Any advice is very much appreciated. Thank you all.


----------



## tlg (May 11, 2011)

tinof said:


> Do I go with a 10 speed Shimano cassette with my 10 speed campy shifters


No



> OR run an 11 speed campy cassette with my 10 speed campy shifters.


No

Shimano and Campy have different widths and spacings. And Campy 10-11 cassettes have different widths and spacings. You can't mix them. 





> He did also include a campagnolo hub to swap as I run 10 speed campy ergopower shifters but it states that it only allows campy 11 speed cassettes.


I'm not a Campy expert but I don't know how that's the case. Campy 10 and 11 speed cassettes use the same hub.

https://www.campagnolo.com/US/en/Su...ody_also_be_used_with_an_11_12_speed_groupset
Yes, it is certainly possible. The Campagnolo FW body was not changed and is compatible with the 9/10/11/12 speed groupsets.
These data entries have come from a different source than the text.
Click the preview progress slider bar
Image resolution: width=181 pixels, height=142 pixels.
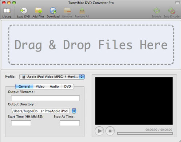145,134
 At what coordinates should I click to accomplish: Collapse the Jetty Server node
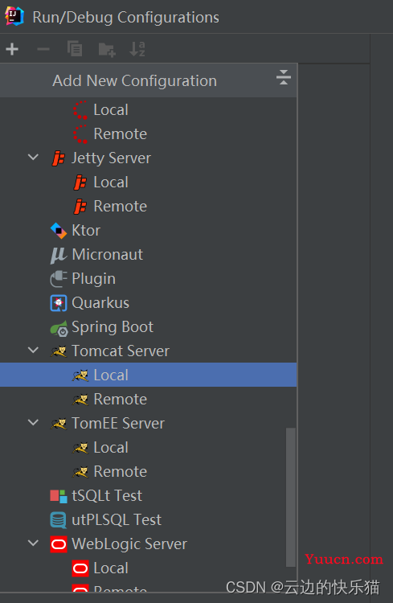(34, 157)
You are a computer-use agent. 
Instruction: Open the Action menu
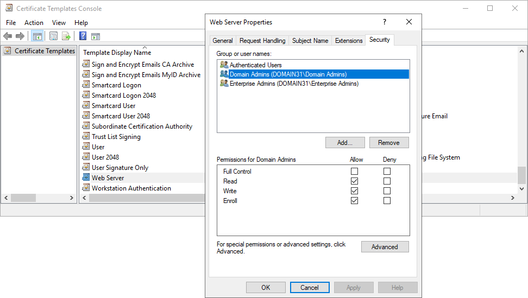coord(34,23)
forum.bikeradar.com/discussion/13101058/campagnolo-10-speed-cassette-on-11-speed-hub


----------



## tinof (Mar 24, 2020)

Thank you TLG - not sure why the package stated 11-speed Campy only. It is a PowerTap Hub - visited this link (https://powermetercity.com/product/powertap-freehub-body-kit/) and it clearly states that "he PowerTap Freehub Body Kit allows you to convert your PowerTap G3 Hub to be Shimano and Campy 11-speed compatible. The Freehub Body Kit also includes an adapter which allows you to use it with 8-, 9- or 10-speed cassettes"


----------



## tlg (May 11, 2011)

tinof said:


> Thank you TLG - not sure why the package stated 11-speed Campy only. It is a PowerTap Hub


Maybe just poor wording on the package. Probably meant to say:
11 Speed Hub*.* Campy Only*.*


----------



## tinof (Mar 24, 2020)

Thanks again TLG so a question that you may be able to answer, will the attached Campagnolo hub style (alloy one pictured) work with the Shimano wheel style (black hub) I have? I don't know too much about how hubs work.


----------



## Mackers (Dec 29, 2009)

Can't really tell what you're trying to accomplish here, but the Campy/Powertap cassette body you're holding will not fit the Shimano hub and vice versa. They have different internals and even different axle diameters.


----------



## DrSmile (Jul 22, 2006)

FYI they make Shimano splined cassettes that have Campy spacing. It's called a conversion cassette. They used to be cheap but are harder to find now.

https://www.interlocracing.com/shop/product/ird-conversion-cassette-shimano-hub-campy-spacing-4929


----------